How many lines in the records below contain the string "icon"? Reply with the number alone.

-- start of SUPPLIED DATA --

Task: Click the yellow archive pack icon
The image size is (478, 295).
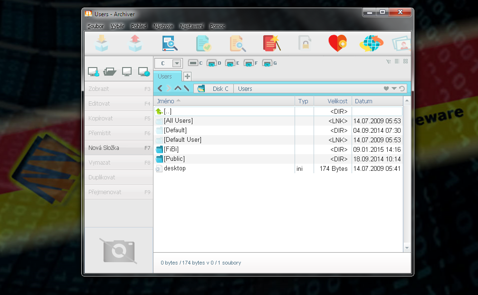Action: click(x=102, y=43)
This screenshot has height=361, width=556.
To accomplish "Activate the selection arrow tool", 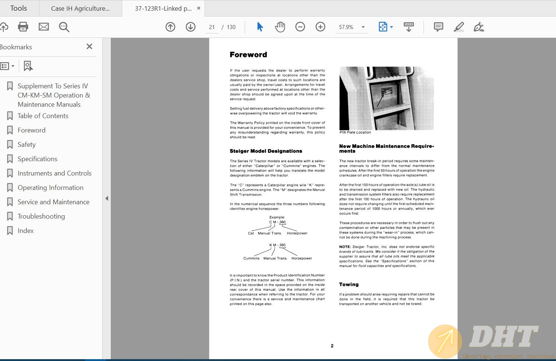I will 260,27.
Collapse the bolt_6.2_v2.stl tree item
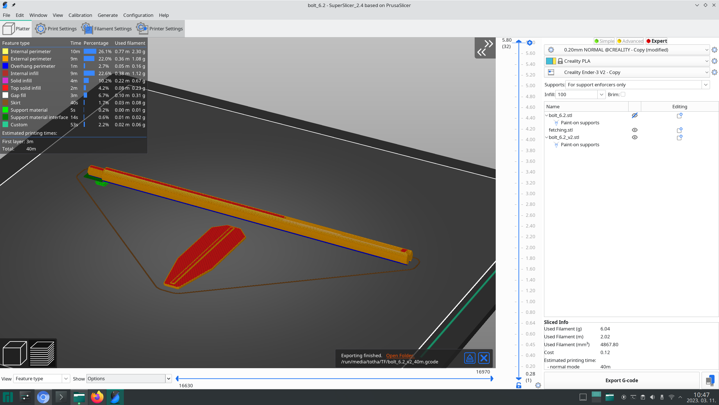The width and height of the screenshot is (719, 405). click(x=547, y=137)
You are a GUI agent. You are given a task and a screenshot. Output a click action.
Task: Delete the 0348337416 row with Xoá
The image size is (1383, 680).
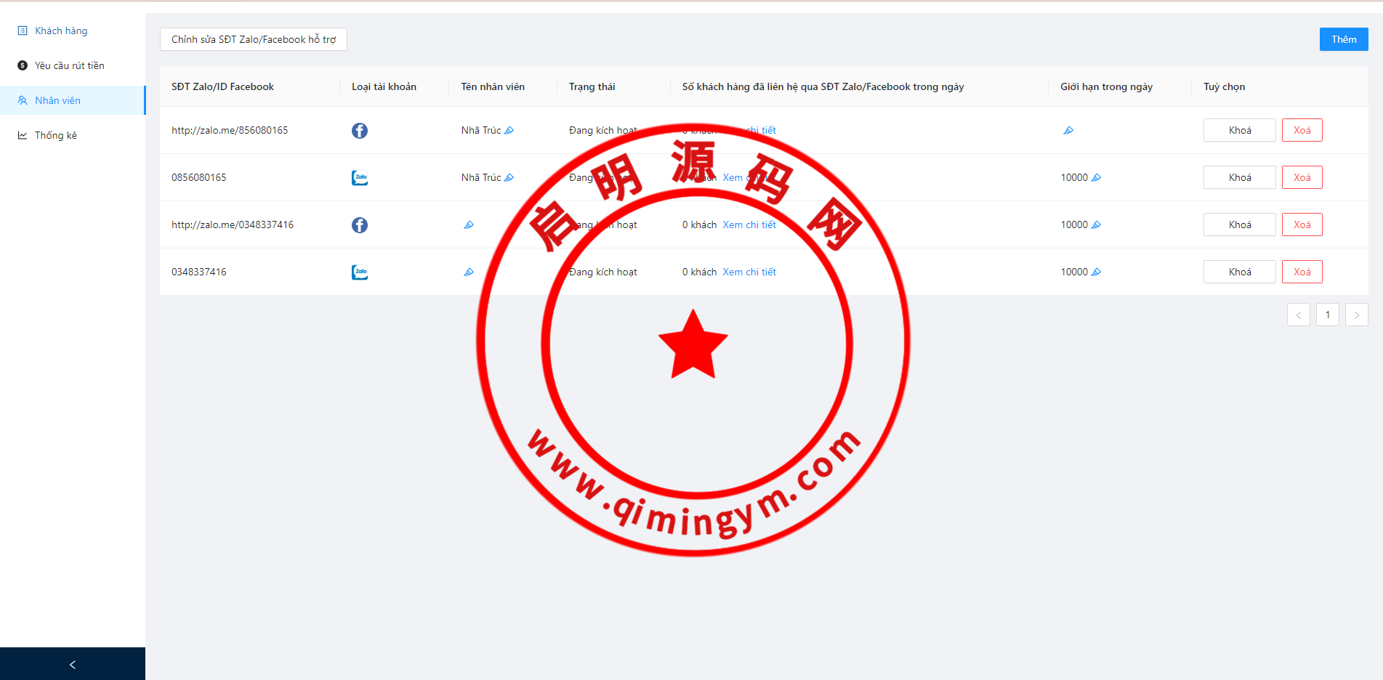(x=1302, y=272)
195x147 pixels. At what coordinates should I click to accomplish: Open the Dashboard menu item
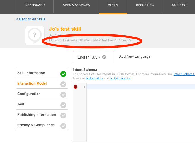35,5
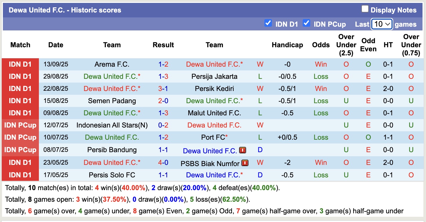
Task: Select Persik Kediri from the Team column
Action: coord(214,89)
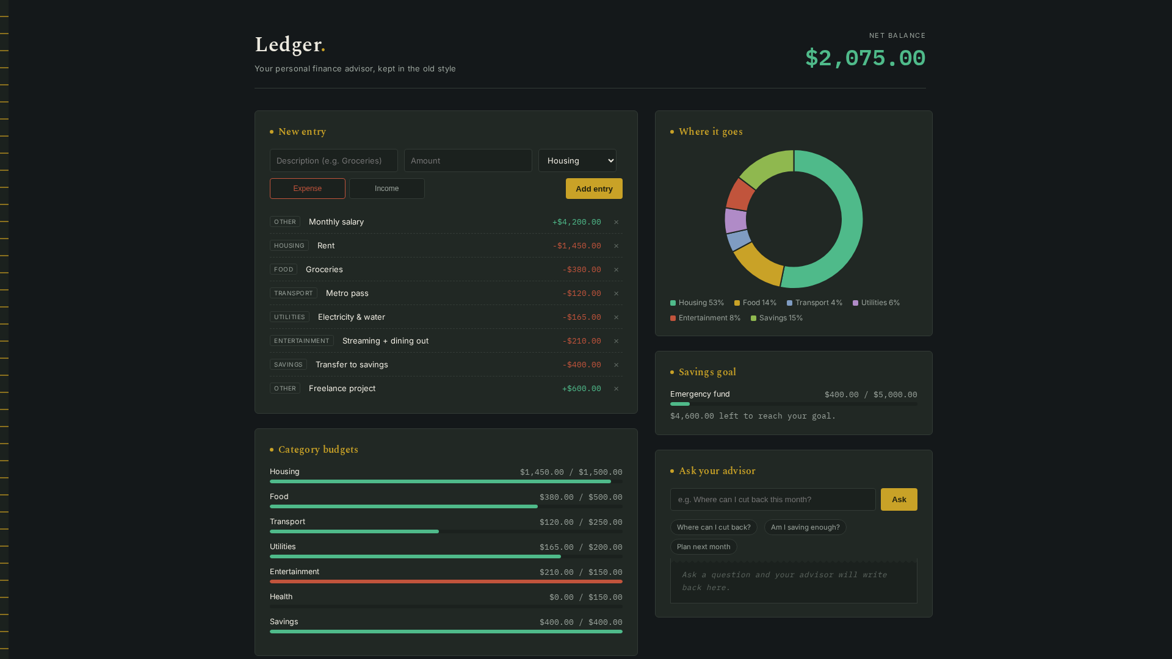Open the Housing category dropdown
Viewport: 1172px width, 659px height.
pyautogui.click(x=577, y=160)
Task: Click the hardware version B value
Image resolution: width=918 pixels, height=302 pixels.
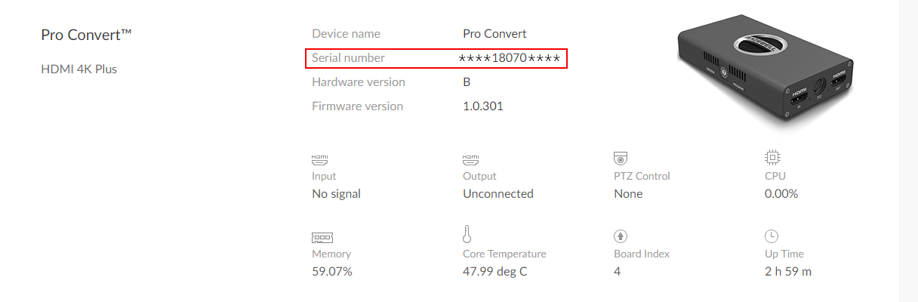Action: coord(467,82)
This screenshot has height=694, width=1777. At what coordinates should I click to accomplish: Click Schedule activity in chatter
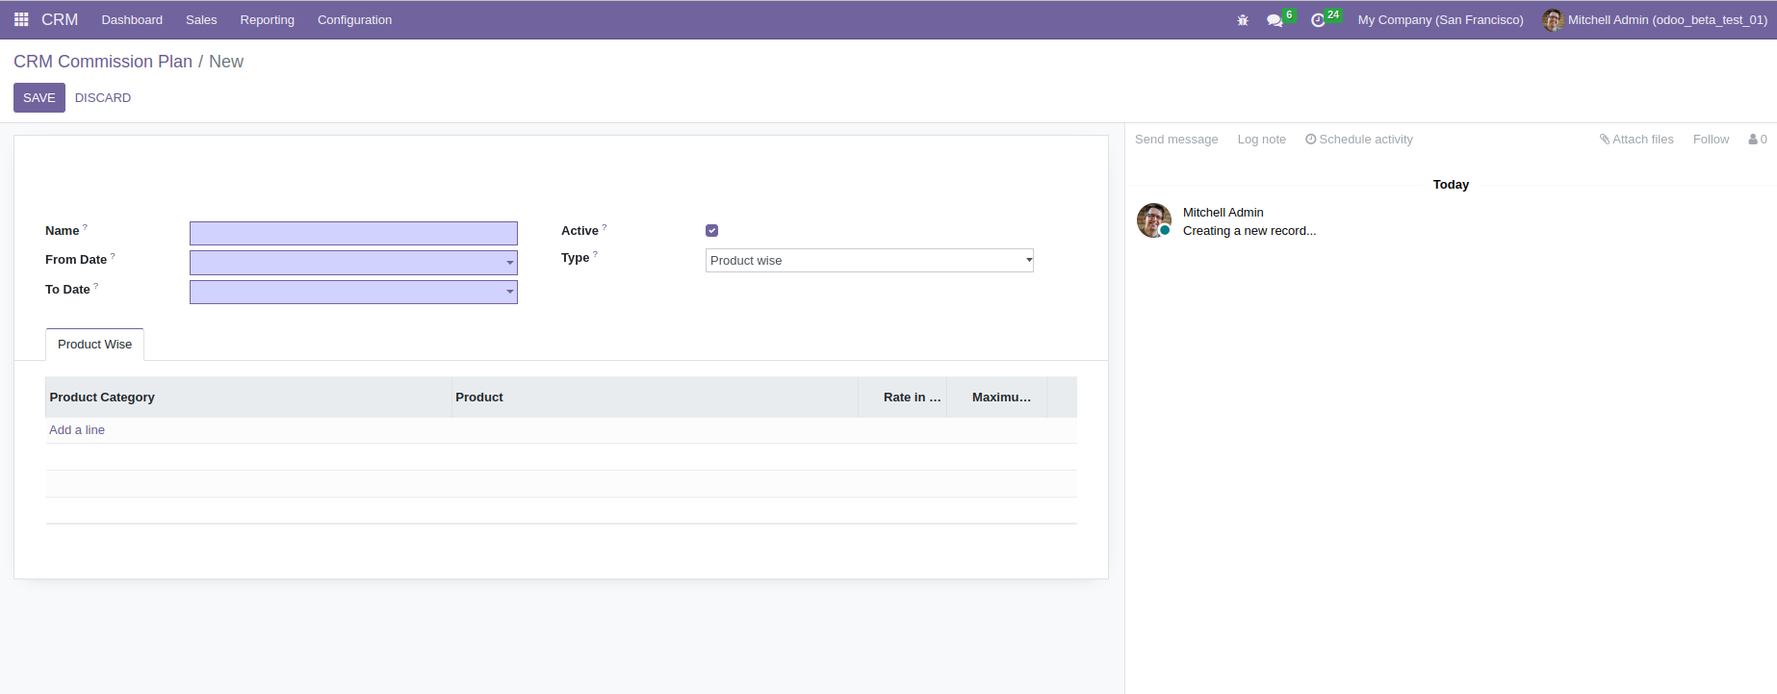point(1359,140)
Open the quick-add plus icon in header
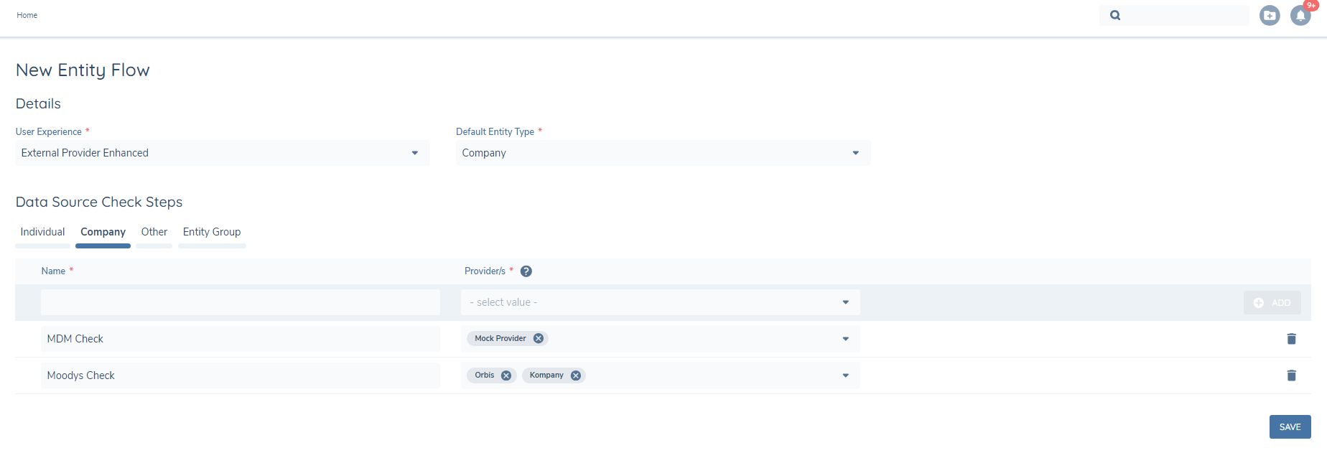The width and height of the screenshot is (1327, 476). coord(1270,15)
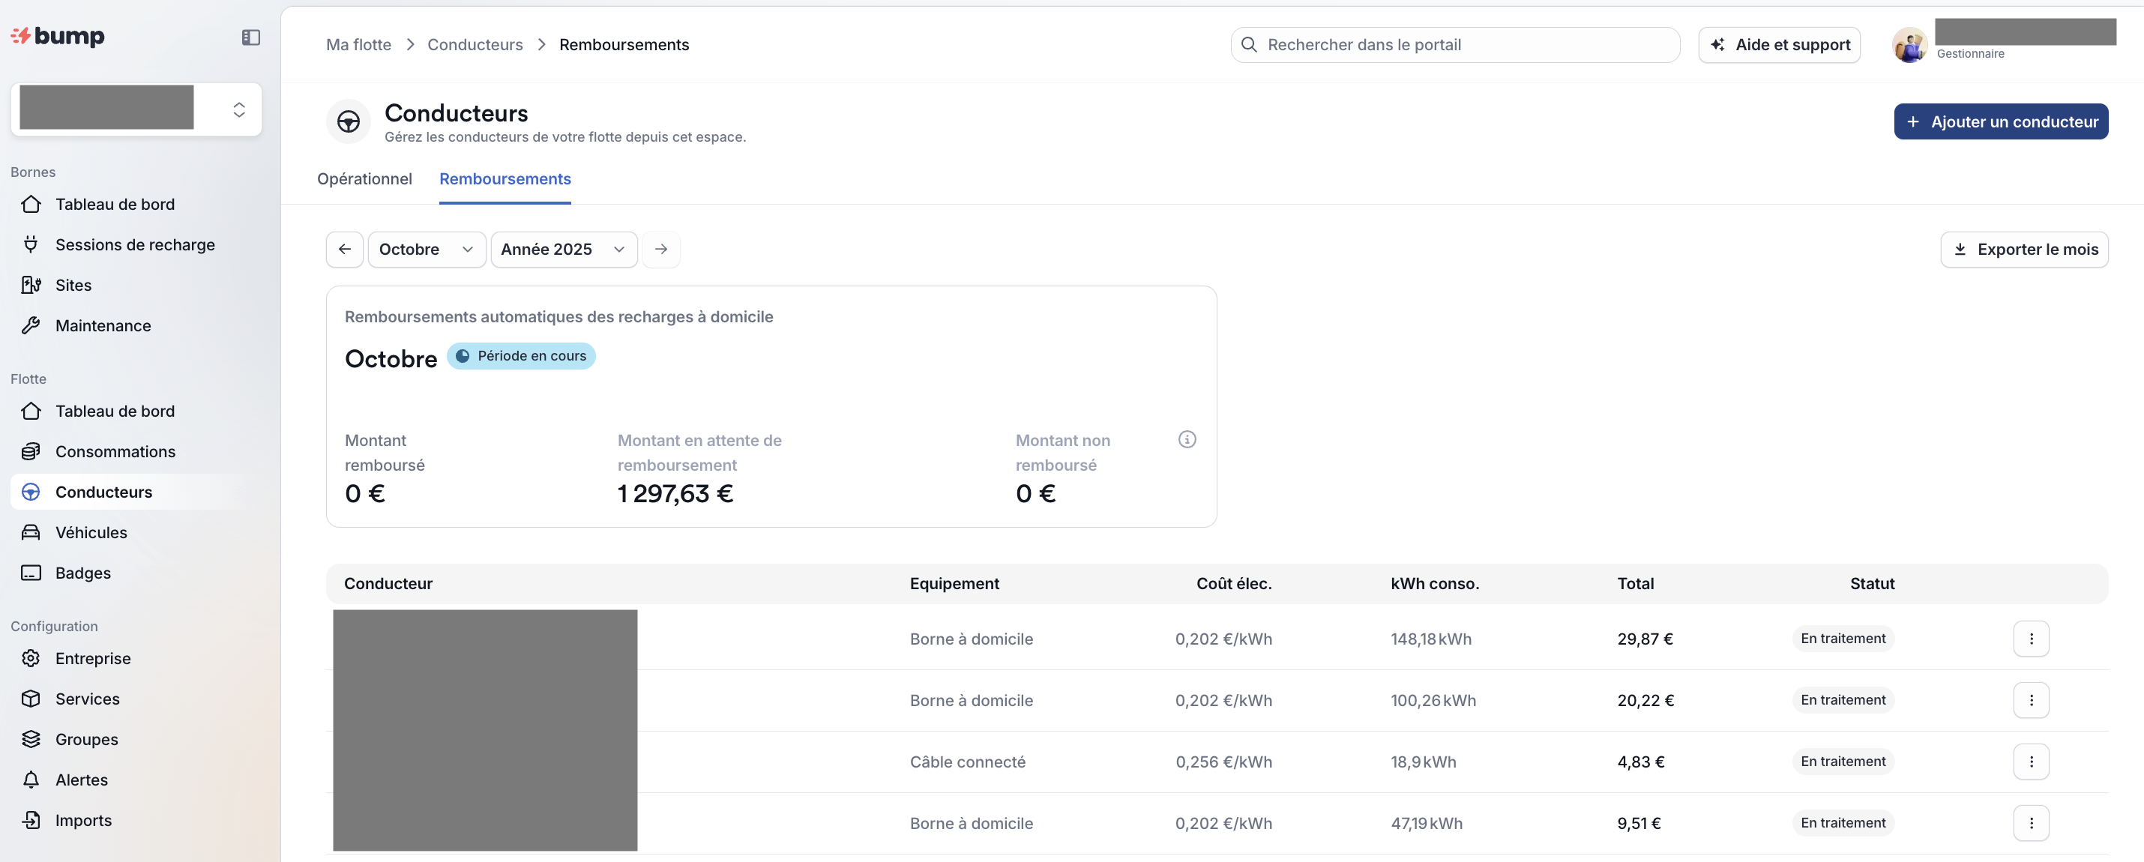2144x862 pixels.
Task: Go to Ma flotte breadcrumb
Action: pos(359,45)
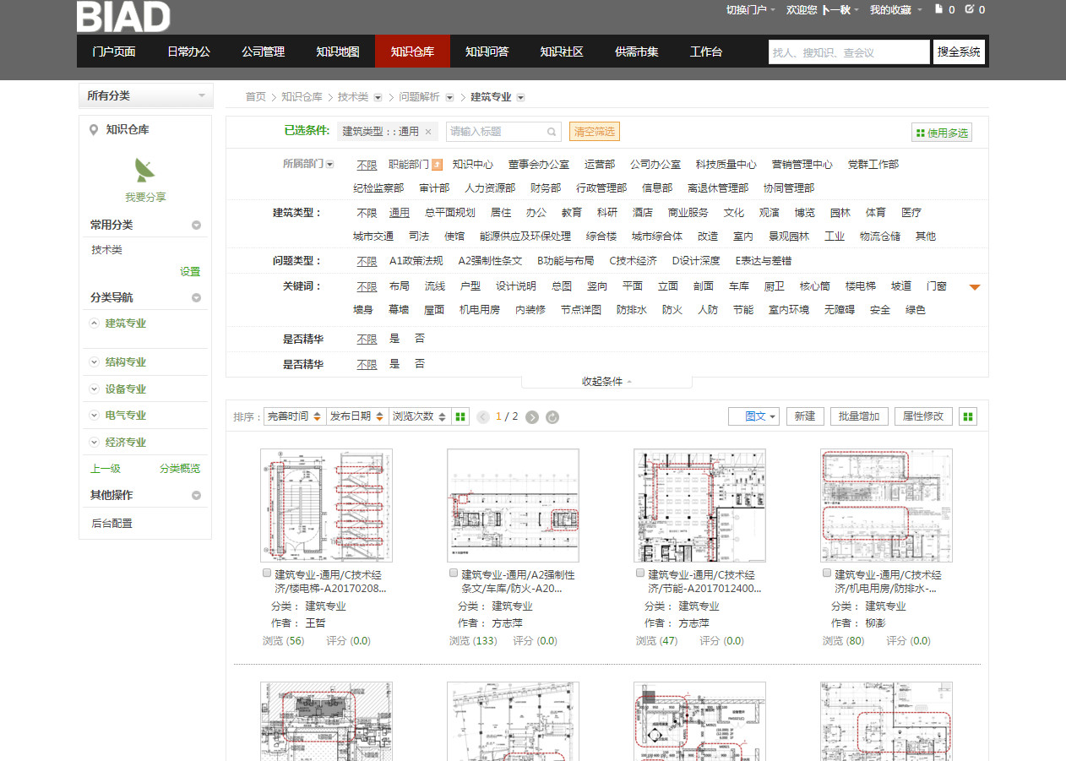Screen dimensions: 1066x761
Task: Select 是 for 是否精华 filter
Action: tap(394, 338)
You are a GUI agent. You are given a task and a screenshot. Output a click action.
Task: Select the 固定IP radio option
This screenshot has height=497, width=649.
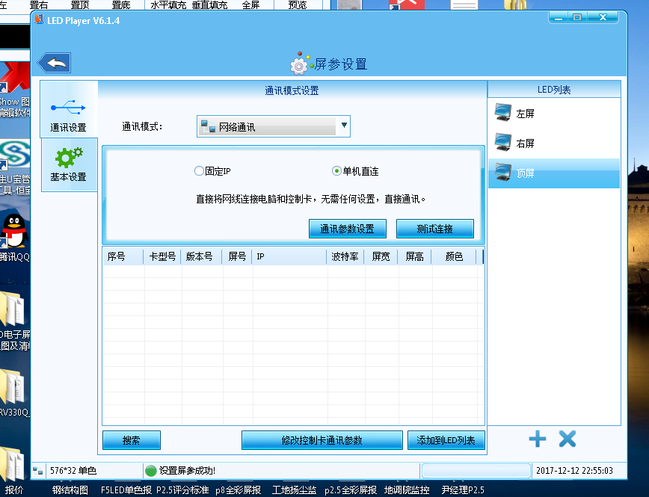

-- end of SUPPLIED DATA --

_SOLUTION TO THE EXERCISE_: 2